My name is Jasmine Jones, a current sophomore student at Dallas Baptist University. My mental health journey is just that… a journey.
As a pageant competitor, student, and loved one, I have always found it hard to balance preparing for my future while enjoying the present.
My story starts as a first-grade girl in elementary school where I was sexually abused by a student going to third grade. I have been sexually assaulted, abused, and raped from a first-grade student to college. I have attempted or contemplated suicide more than three times due to the trauma that keeps resurfacing. I don’t say that for sympathy or empathy but to show how bound the enemy is to hold us back in every way possible. With that being said, I suffer from PTSD and high functioning anxiety. It keeps me from getting outside of my comfort zone or simply doing things I normally am capable of. So the fact that I am even participating in this alone is me trying to combat my anxiety in a healthy way. I’m trying and that’s what I want other people to see and notice about themselves too. Sometimes all it takes is consistency and to give yourself some credit because that is not selfish.
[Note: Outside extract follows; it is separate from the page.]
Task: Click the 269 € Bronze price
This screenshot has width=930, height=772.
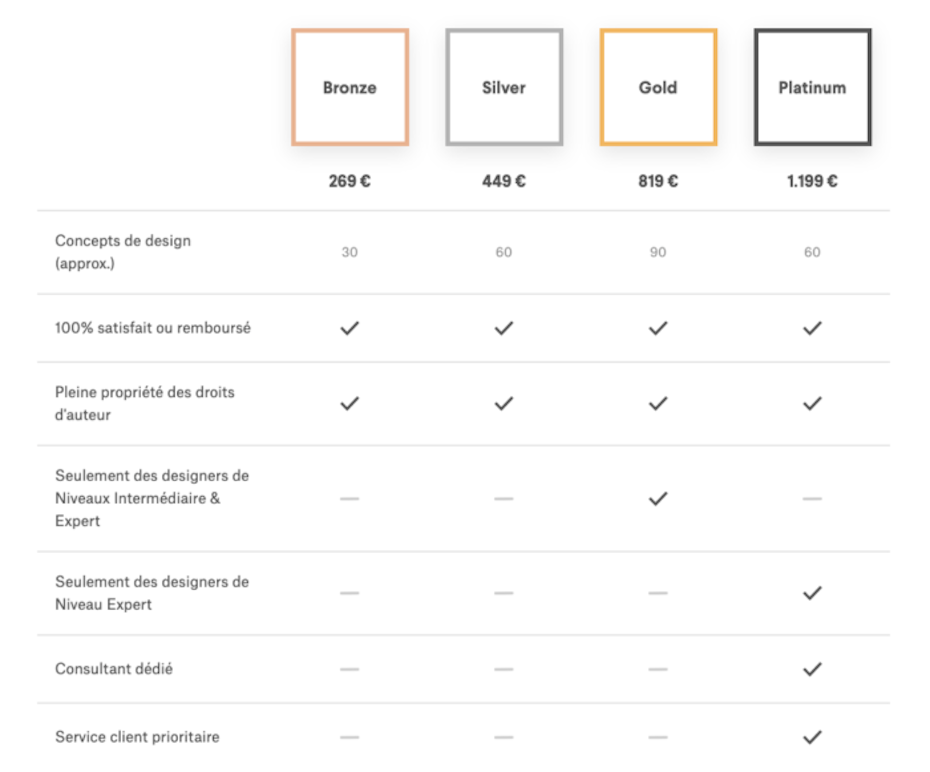Action: [x=350, y=181]
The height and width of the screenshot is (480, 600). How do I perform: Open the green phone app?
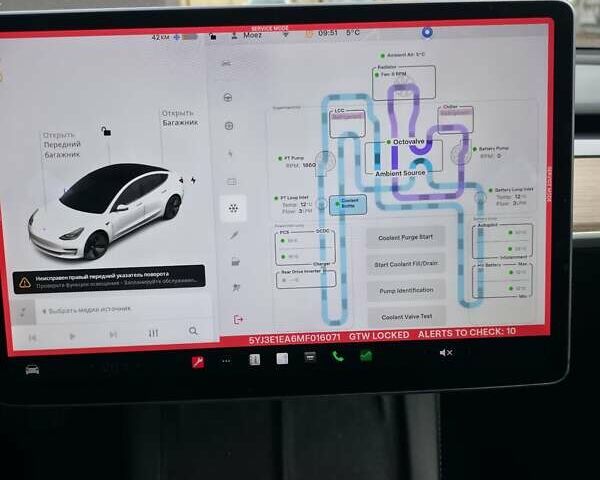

Once, very suicidal and went through so much depression I’ve found the necessary steps to improve who I am as a person.
As a pageant competitor, I have started my platform “Mental health matters” to bring a face to the issue. Most people don’t think it affects them until they know someone around them who undergoes all the trauma. This platform has allowed me to prove that your past doesn’t define your future. I publicly share my journey from counseling, therapy, diet, and more to show how real this really is.
If we’re quiet about the things that are silently killing us then we will never have the opportunity to be an answered prayer for someone else.
Whether a crown is on my head or not, I show people that I am human first and a queen at heart. As you’re healing, I am healing with you because hope is having the faith that things are better than they look right now. What we can’t see in the physical realm is already being changed for us in the midst of adversity. My faith in Jesus Christ is the anchor of my hope, strength, and joy. How else would I be putting myself out there in such a way as this or even living?! He has saved my life more times than I can count because He sees something greater than I can. If He sees I’m worthy then I will expect his grace and walk in it abundantly while pursuing the life He has for me. Healing is a journey and one that I am forever grateful for.